From the AC review:
"when this phone would expect to see Android 6.0, but the closest thing we got to a solid answer was "sometime after the new year.""
Any idea how long it took BB to "harden" Lollipop?
One thing I got from my years as a Crackberryhead was that RIM was 100% consistent in their complete lack of ability to deliver timely and reliable software updates. It was so bad that a "battery pull" was a totally standard thing to do. Compare that to most any current Android phone. The majority of them, you can't do a battery pull if you wanted to. But, BB software was so bad that virtually every single BB user accepted that routine as perfectly normal.

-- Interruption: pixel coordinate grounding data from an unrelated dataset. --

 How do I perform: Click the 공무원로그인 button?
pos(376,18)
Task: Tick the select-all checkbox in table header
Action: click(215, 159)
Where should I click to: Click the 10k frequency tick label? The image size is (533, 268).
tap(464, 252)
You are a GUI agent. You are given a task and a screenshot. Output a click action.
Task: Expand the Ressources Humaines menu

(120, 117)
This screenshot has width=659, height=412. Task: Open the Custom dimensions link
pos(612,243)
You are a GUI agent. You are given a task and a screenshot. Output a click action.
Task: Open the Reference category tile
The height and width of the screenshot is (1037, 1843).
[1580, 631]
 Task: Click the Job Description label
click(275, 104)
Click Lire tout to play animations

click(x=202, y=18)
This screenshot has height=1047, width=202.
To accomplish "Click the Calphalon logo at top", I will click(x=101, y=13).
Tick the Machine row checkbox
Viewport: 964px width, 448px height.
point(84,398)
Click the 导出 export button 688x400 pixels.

If BB is now taking builds of Android from Google and going through a process to "harden" the build before it then adds its own "enhancements" to the build, what evidence is there that BB will be any better with the timeliness of its updates, and the reliability, than it ever has been in the past? I have no experience with BB10, but I watched the original development and launch of BB10 and it was clearly no better (on timeliness, anyway) than RIM ever was with previous versions of their software. Has anything been SHOWN to be different more recently?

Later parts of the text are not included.